[Required work]:
Restate word for word the entries below, starting with the line with "The width and height of the screenshot is (630, 325)." and continuing through the line with "You are a computer-use agent. Viewport: 535px". Include both of those lines and no others.

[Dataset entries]
▽
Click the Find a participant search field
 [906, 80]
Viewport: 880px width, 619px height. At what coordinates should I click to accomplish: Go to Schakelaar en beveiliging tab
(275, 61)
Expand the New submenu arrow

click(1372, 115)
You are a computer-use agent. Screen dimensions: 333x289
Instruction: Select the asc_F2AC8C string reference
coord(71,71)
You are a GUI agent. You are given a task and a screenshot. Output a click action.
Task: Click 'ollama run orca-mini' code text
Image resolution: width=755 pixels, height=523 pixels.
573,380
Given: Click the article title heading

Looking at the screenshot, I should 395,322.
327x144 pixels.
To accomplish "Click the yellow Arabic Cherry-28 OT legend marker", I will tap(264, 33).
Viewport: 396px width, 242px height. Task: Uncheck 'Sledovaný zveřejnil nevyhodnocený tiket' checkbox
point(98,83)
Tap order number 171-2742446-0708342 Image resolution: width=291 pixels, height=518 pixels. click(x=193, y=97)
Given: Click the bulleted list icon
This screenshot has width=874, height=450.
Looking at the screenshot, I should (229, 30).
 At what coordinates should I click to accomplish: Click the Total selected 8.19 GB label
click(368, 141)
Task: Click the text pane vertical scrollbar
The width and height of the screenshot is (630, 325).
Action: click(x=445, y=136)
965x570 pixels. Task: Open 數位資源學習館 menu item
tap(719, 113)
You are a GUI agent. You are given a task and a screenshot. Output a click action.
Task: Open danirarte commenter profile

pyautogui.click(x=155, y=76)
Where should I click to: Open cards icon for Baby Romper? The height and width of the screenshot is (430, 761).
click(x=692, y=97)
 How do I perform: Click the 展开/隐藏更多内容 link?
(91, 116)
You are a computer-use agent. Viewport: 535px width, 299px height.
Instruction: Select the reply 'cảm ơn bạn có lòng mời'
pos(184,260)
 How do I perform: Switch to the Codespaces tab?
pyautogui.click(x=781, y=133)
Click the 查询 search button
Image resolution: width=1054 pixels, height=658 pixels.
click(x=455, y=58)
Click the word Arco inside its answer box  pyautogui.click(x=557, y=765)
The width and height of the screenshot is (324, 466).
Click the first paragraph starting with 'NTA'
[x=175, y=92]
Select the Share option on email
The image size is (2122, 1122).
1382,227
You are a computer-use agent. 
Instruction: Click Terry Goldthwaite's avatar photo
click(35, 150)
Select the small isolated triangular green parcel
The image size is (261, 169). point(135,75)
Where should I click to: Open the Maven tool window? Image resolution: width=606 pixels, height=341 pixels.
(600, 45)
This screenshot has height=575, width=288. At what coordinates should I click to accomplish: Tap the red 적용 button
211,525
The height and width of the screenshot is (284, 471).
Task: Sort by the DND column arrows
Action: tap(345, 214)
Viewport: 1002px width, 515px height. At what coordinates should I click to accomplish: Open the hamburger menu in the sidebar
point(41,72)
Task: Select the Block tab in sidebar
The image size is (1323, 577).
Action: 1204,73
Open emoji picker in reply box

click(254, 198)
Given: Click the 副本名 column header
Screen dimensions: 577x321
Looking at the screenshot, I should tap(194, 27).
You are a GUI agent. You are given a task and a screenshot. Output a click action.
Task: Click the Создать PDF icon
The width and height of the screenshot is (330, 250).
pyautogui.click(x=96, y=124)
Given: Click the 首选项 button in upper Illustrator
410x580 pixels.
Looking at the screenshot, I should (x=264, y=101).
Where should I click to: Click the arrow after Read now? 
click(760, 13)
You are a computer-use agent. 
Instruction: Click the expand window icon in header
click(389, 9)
△
[Written reply]:
The width and height of the screenshot is (630, 325).
Action: click(x=445, y=136)
965x570 pixels. Task: Open 數位資源學習館 menu item
tap(719, 113)
You are a GUI agent. You are given a task and a screenshot. Output a click action.
Task: Open danirarte commenter profile

pyautogui.click(x=155, y=76)
Where should I click to: Open cards icon for Baby Romper? The height and width of the screenshot is (430, 761).
click(x=692, y=97)
 How do I perform: Click the 展开/隐藏更多内容 link?
(91, 116)
You are a computer-use agent. Viewport: 535px width, 299px height.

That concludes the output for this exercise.